A prototype is an operating version of a solution. Often a designer makes a prototype with different materials than the final version, and generally it is not as polished.

Prototypes are a key step in the development of a final solution, allowing the designer to test how the solution will work and even show the solution to users for feedback. Occasionally, designers will prototype pieces of the final solution very early in the design process. Sometimes designers will make several prototypes during the development of a solution.

Prototypes can help you to develop the structure, function, and appearance of your solution.

Prototyping Physical Structures, Objects, and Mechanical Designs

Readily Available Materials

Cardboard, paper, poster board, mat board, and Foam-coreTM are excellent modeling materials for prototypes. You can cut them easily with the proper knife, and you can assemble them with a variety of tapes and glues. You can find these materials at an art supply store. Plastic sheet and wood are also good modeling materials.

Found objects like plastic bottles, straws, aluminum cans, and other things lying around the house can often fill a need in your prototyping.

Construction Kits

There are a number of construction kits that are excellent for prototyping. Don't think of these as kids' toys; even professional engineers use them for prototyping simple devices!

  • LegoTM, Lego MindstormsTM, and Lego TechnicTM. Pieces are easy to assemble, but also come apart easily.
  • FishertechnikTM. This system is more sophisticated than Lego, and it is less likely to fall apart.
  • MeccanoTM. Meccano has been around a very long time.

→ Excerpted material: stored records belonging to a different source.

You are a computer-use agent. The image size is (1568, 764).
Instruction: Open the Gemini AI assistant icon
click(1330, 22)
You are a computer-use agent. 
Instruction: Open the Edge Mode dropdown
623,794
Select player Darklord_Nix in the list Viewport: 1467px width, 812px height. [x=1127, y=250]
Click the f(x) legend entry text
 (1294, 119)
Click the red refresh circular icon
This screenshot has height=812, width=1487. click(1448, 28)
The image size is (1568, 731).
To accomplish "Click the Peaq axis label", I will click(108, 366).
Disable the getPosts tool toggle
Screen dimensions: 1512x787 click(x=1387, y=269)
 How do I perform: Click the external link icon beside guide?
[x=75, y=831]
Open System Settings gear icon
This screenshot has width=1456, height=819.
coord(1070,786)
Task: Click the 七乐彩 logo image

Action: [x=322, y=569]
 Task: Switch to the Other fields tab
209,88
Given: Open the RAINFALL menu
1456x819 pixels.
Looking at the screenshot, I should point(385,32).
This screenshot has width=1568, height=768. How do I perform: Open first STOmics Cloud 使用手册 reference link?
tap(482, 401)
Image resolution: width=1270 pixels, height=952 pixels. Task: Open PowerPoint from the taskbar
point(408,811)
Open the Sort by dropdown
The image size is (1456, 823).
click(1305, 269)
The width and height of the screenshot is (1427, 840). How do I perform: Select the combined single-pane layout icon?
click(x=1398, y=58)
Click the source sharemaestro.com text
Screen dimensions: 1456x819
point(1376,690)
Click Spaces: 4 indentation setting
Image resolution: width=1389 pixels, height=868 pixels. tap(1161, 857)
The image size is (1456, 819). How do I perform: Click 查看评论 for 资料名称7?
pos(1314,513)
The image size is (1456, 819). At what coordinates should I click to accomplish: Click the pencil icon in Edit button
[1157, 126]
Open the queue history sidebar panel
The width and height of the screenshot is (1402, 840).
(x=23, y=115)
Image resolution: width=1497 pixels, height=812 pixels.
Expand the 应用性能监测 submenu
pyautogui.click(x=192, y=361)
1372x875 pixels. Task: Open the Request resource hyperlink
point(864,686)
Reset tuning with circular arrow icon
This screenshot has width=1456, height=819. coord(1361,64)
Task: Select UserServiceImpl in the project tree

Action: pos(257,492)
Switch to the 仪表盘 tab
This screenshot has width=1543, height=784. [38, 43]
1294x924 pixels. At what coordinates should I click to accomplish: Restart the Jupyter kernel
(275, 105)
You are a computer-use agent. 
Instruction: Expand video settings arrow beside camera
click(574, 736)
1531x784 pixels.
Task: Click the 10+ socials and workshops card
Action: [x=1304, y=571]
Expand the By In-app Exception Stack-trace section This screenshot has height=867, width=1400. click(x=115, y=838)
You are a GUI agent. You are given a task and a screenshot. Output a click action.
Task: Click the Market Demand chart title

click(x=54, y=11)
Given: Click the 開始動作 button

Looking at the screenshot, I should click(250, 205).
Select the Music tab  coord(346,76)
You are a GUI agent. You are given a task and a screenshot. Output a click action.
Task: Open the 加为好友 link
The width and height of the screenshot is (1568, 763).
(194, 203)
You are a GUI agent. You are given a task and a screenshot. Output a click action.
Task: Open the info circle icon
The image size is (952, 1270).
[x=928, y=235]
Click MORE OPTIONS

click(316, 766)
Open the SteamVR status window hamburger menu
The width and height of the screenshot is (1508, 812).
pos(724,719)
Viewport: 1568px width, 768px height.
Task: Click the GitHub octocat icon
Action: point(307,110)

Parts are metal, not plastic, and they are bolted together.

Prototyping Electrical and Electronic Devices

Solderless breadboards are ideal for prototyping simple electrical circuits.

You can also purchase commercial prototyping boards and development systems that can be quite sophisticated.

Prototyping Experiences and Environments

Storyboards are useful for prototyping experiences (like a theme park ride or an interactive museum exhibit).